FOR IMMEDIATE RELEASE
2019-28

Washington D.C., March 11, 2019 -- The Securities and Exchange Commission today announced settled charges against 79 investment advisers who will return more than $125 million to clients, with a substantial majority of the funds going to retail investors.  The actions stem from the SEC's Share Class Selection Disclosure Initiative, which the SEC's Division of Enforcement announced in February 2018 in an effort to identify and promptly correct ongoing harm in the sale of mutual fund shares by investment advisers.  The initiative incentivized investment advisers to self-report violations of the Advisers Act resulting from undisclosed conflicts of interest, promptly compensate investors, and review and correct fee disclosures.  The orders issued today address advisers who directly or indirectly received 12b-1 fees for investments selected for their clients without adequate disclosure, including disclosures that were inconsistent with the advisers' actual practices.

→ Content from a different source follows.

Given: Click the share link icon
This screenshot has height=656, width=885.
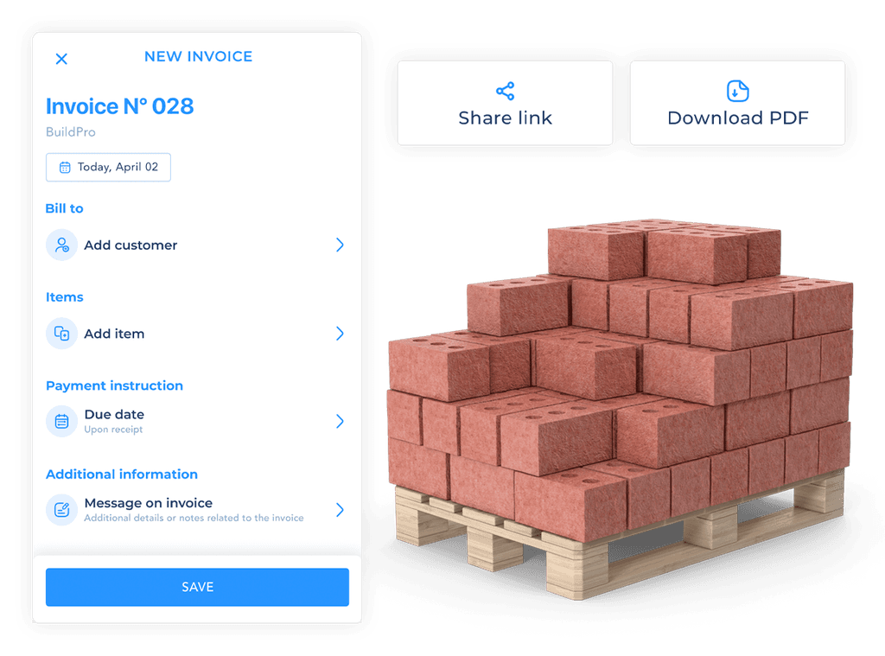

The SEC's orders found that the investment advisers failed to adequately disclose conflicts of interest related to the sale of higher-cost mutual fund share classes when a lower-cost share class was available.  Specifically, the SEC's orders found that the settling investment advisers placed their clients in mutual fund share classes that charged 12b-1 fees - which are recurring fees deducted from the fund's assets - when lower-cost share classes of the same fund were available to their clients without adequately disclosing that the higher cost share class would be selected.  According to the SEC's orders, the 12b-1 fees were routinely paid to the investment advisers in their capacity as brokers, to their broker-dealer affiliates, or to their personnel who were also registered representatives, creating a conflict of interest with their clients, as the investment advisers stood to benefit from the clients' paying higher fees. 

History of Share Class Selection-Related Violations of the Federal Securities Laws

Investment advisers, as fiduciaries, have an obligation to make full and fair disclosure to clients and prospective clients concerning their material conflicts of interest, including conflicts arising from financial incentives, and to act consistently with those disclosures.  This principle is reflected in Form ADV, which reminds advisers of their general obligation to fully disclose material facts relating to their advisory business and specifically requires disclosure concerning the compensation and fees that advisers and their supervised persons receive, including from asset-based charges and service fees. 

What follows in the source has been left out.